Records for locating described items
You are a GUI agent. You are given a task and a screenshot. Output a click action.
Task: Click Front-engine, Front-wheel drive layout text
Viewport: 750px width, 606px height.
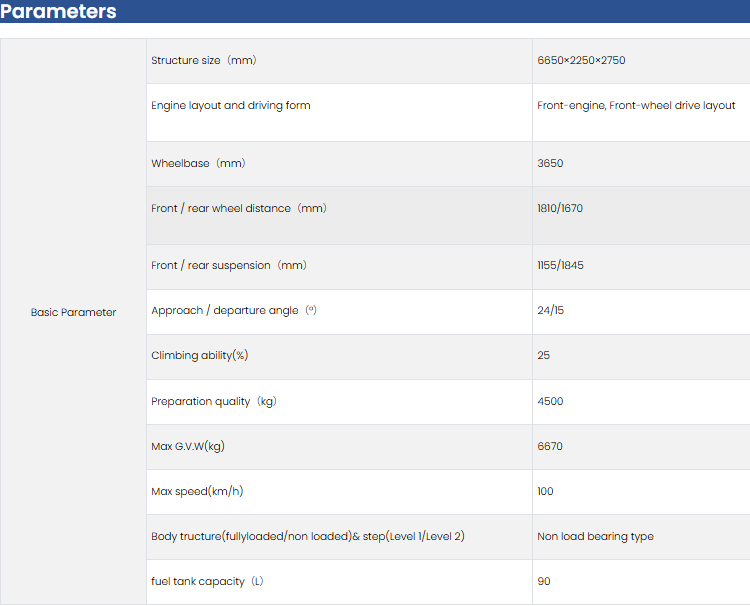636,105
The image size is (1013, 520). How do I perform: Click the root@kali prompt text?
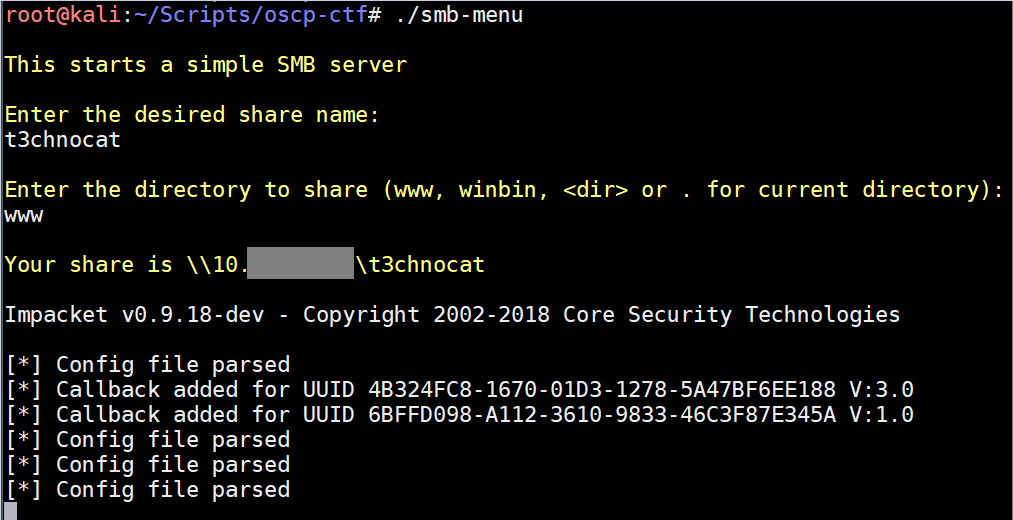tap(63, 14)
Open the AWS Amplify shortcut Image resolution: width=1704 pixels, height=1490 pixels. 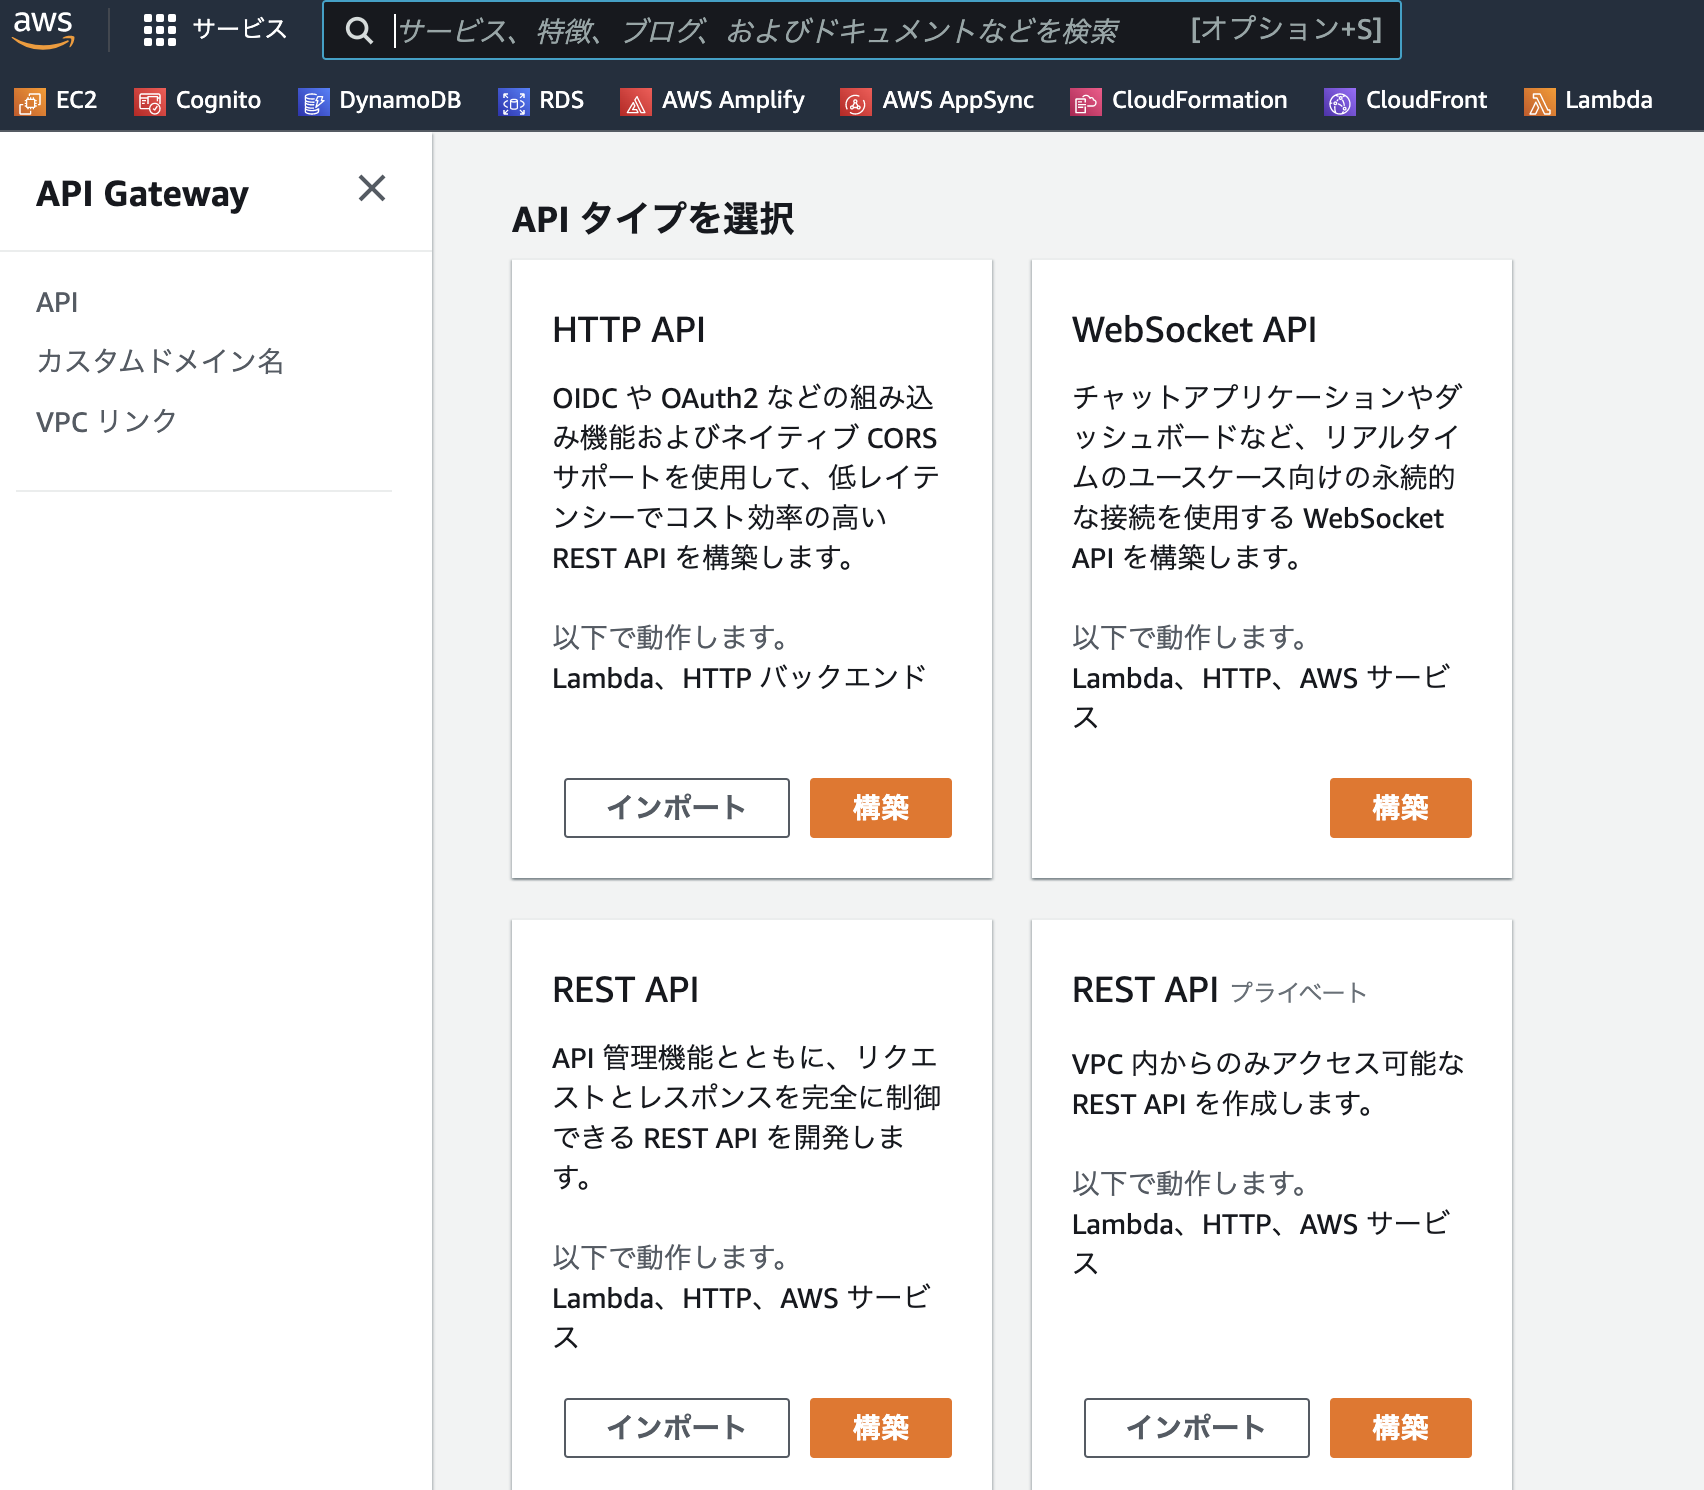pyautogui.click(x=714, y=100)
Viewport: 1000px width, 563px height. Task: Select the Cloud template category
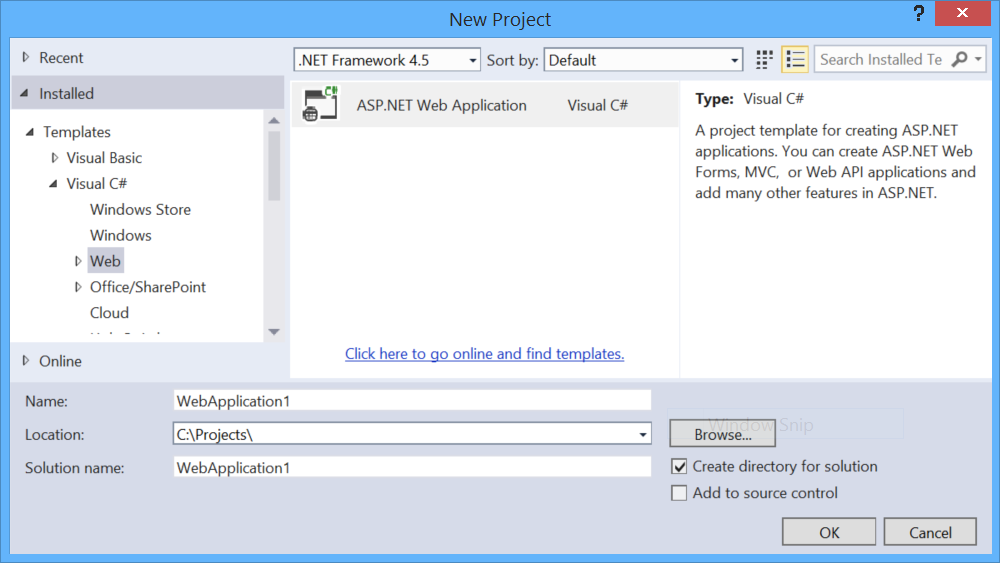click(x=109, y=313)
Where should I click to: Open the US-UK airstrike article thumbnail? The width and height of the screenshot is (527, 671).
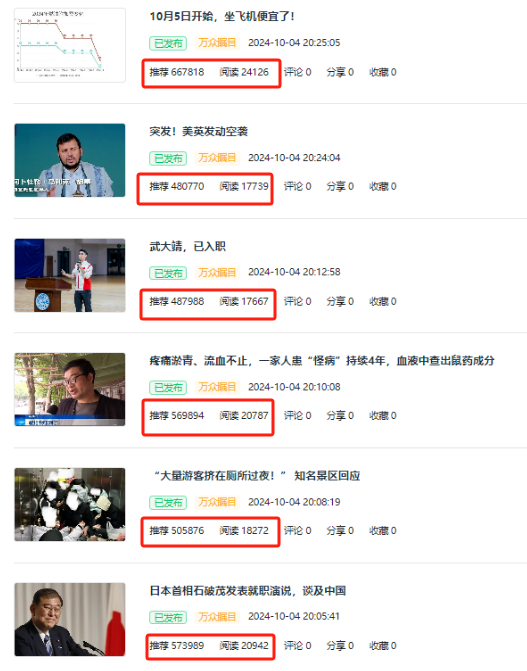point(70,160)
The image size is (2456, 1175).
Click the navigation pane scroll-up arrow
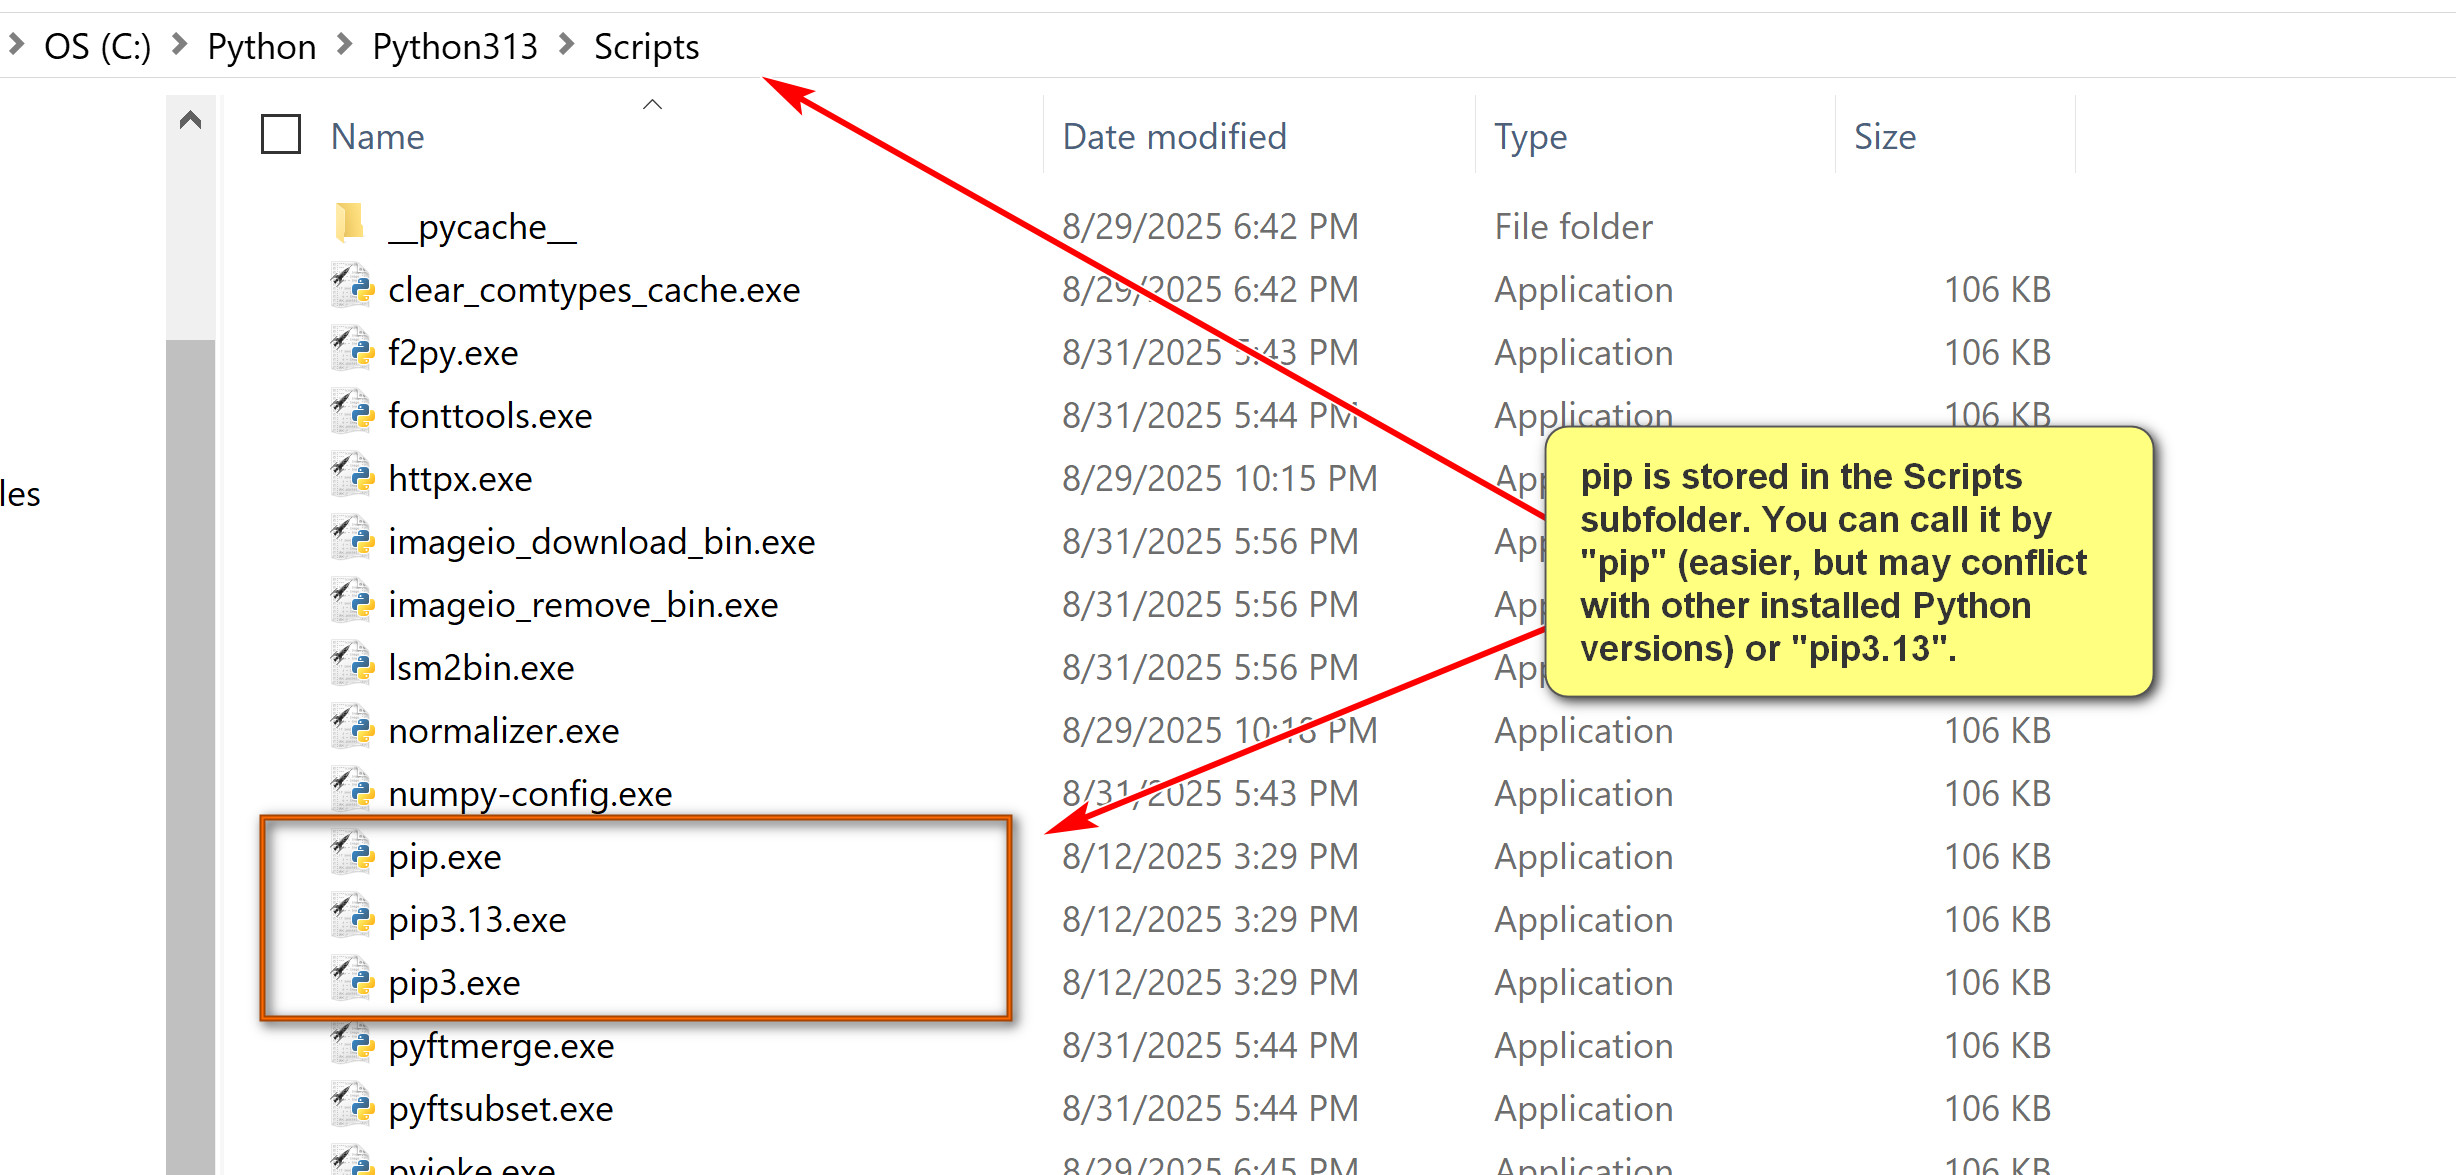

AIM OF THE EXERCISE: Format the lines as a numbered list, starting with the line that contains "Where should I" and running through the end of the records. Skip any blank lines, and leave the pictures out of the answer.

RIGHT ANSWER:
1. Where should I click to: Open the US-UK airstrike article thumbnail? The width and height of the screenshot is (527, 671).
2. point(70,160)
3. The image size is (2456, 1175).
4. Click the navigation pane scroll-up arrow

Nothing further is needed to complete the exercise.